EXERCISE AIM: When you reach the line containing "Image resolution: width=425" in the entries below, begin reproducing lines exactly, and stop once the line containing "Check the Global strategy for agency task" is done.

INFORMATION SUPPLIED:
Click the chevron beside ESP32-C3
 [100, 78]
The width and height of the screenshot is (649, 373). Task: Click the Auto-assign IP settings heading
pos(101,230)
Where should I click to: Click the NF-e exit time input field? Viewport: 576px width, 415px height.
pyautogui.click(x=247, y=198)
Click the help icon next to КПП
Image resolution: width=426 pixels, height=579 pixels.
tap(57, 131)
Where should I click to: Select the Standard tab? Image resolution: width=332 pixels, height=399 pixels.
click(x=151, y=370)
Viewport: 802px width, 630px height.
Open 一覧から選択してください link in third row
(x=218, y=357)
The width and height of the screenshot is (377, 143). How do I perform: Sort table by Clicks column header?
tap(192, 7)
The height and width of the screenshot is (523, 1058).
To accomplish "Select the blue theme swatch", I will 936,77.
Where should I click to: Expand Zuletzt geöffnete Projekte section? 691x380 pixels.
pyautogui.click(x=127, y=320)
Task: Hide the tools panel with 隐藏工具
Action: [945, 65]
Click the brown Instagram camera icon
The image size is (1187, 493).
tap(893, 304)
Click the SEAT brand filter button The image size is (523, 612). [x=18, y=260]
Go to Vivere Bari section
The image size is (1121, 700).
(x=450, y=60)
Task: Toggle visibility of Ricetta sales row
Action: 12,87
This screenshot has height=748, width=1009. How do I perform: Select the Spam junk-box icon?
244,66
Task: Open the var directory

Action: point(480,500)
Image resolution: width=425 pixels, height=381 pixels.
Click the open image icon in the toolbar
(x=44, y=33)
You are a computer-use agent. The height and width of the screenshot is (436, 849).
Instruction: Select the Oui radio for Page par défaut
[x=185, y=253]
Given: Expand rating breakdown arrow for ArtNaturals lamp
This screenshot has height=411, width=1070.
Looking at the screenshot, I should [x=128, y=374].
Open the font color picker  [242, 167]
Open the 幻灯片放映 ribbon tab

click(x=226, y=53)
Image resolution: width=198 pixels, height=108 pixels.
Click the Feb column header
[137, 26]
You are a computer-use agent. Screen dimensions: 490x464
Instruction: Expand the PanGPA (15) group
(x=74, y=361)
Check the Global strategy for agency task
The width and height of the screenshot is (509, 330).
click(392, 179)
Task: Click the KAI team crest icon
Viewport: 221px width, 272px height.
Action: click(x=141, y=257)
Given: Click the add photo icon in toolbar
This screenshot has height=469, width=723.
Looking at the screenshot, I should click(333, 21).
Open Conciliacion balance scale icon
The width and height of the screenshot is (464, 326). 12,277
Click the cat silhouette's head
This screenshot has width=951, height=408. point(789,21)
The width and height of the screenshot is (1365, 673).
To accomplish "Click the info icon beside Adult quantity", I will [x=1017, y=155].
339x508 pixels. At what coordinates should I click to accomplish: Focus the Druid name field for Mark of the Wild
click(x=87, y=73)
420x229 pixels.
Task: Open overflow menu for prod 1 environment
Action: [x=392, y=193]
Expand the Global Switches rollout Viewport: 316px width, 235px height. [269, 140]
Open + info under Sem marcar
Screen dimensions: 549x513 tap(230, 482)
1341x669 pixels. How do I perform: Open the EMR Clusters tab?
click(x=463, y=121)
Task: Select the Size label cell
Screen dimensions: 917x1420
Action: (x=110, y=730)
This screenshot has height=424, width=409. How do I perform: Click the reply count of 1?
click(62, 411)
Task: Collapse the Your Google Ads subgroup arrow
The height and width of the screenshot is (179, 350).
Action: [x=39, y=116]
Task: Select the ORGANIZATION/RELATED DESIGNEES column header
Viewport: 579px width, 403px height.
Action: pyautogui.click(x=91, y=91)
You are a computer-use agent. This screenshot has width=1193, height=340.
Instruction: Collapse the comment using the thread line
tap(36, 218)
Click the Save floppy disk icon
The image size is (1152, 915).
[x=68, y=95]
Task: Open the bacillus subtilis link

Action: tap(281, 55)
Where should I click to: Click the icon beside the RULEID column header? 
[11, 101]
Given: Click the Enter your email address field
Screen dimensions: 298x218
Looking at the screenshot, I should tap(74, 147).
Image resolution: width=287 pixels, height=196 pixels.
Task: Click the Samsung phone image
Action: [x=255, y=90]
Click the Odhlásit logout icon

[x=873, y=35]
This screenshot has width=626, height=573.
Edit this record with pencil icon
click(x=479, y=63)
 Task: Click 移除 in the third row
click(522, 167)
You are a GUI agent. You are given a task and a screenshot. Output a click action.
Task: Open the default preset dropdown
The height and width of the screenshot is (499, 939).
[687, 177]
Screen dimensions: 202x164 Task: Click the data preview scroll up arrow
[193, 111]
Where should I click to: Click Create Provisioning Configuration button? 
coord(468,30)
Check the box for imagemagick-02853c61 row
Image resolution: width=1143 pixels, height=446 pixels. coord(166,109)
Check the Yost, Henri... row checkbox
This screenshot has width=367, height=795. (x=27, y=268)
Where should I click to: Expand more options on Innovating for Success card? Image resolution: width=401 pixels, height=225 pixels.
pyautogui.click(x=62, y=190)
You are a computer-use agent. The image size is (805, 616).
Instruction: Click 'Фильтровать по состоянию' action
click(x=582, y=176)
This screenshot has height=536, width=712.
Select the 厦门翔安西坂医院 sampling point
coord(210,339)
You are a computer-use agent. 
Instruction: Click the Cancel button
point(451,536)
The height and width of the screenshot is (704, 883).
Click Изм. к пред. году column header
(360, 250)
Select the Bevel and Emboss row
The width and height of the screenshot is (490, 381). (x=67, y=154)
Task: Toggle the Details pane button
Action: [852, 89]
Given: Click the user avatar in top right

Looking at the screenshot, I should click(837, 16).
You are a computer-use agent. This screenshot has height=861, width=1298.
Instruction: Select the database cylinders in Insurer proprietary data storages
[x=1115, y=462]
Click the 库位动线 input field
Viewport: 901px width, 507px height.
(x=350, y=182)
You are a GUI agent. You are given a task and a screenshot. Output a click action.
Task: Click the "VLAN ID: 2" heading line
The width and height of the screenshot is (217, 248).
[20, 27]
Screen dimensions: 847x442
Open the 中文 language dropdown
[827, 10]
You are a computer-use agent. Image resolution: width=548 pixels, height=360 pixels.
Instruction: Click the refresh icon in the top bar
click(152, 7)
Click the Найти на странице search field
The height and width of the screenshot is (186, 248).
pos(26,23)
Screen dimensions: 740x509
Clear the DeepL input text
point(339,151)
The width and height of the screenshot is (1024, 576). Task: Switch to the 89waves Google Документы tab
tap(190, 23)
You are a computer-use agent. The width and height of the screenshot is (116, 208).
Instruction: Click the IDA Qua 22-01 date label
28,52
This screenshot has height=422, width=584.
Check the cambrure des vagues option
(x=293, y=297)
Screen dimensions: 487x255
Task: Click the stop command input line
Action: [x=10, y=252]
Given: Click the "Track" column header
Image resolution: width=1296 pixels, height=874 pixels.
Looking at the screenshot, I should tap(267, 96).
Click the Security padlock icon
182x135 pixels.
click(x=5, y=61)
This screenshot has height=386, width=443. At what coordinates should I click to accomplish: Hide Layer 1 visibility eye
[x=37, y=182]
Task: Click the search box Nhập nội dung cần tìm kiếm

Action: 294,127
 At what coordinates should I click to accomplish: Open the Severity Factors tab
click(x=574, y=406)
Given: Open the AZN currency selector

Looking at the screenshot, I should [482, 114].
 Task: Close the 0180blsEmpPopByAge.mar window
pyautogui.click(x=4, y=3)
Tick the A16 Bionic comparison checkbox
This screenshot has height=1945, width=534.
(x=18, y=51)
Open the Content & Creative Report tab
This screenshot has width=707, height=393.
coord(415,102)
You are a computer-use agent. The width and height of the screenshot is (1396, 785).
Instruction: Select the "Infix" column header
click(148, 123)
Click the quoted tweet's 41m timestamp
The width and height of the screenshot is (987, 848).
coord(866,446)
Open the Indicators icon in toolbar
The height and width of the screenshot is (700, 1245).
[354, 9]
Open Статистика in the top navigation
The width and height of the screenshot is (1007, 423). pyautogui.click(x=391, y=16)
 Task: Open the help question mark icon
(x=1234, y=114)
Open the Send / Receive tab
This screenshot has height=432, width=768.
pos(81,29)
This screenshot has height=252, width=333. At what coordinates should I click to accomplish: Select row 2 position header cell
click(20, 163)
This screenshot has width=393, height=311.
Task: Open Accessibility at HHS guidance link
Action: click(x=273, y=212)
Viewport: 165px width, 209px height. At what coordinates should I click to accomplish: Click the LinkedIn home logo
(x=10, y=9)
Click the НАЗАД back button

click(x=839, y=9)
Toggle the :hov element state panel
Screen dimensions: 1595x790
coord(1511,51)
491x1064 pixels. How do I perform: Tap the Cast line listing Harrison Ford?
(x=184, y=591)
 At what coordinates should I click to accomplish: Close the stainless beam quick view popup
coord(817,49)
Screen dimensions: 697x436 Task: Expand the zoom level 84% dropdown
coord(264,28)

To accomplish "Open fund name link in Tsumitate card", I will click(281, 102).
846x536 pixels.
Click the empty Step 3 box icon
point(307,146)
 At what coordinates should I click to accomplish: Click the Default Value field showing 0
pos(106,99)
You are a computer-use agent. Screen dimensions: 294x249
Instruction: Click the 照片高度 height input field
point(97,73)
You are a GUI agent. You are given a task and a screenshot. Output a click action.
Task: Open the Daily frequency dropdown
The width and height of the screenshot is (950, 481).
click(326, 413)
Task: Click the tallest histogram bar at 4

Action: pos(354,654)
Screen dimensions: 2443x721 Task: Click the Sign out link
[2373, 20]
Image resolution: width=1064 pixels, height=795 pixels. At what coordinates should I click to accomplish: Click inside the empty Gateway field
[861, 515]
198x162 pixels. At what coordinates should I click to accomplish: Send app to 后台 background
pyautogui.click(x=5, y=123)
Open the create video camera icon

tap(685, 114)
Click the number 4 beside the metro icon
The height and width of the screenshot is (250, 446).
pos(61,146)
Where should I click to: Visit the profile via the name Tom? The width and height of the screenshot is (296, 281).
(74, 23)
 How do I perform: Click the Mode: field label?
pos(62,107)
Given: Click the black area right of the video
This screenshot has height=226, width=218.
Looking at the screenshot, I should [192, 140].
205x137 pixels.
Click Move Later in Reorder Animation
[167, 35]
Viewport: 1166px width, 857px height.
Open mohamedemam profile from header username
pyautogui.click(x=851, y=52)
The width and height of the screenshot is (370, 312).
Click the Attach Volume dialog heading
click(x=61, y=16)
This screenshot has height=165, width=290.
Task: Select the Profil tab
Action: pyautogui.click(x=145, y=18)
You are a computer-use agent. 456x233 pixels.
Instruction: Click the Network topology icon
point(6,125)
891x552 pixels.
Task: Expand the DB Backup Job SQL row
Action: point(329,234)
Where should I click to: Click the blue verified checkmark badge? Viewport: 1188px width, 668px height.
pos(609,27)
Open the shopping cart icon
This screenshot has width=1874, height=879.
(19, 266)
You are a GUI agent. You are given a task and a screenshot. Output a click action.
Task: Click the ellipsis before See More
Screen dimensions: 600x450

ANSWER TO THIS PROBLEM:
Image resolution: width=425 pixels, height=381 pixels.
Click the open image icon in the toolbar
(x=44, y=33)
You are a computer-use agent. The height and width of the screenshot is (436, 849).
Instruction: Select the Oui radio for Page par défaut
[x=185, y=253]
Given: Expand rating breakdown arrow for ArtNaturals lamp
This screenshot has height=411, width=1070.
Looking at the screenshot, I should [x=128, y=374].
Open the font color picker  [242, 167]
Open the 幻灯片放映 ribbon tab

click(x=226, y=53)
Image resolution: width=198 pixels, height=108 pixels.
Click the Feb column header
[137, 26]
You are a computer-use agent. Screen dimensions: 490x464
Instruction: Expand the PanGPA (15) group
(x=74, y=361)
Check the Global strategy for agency task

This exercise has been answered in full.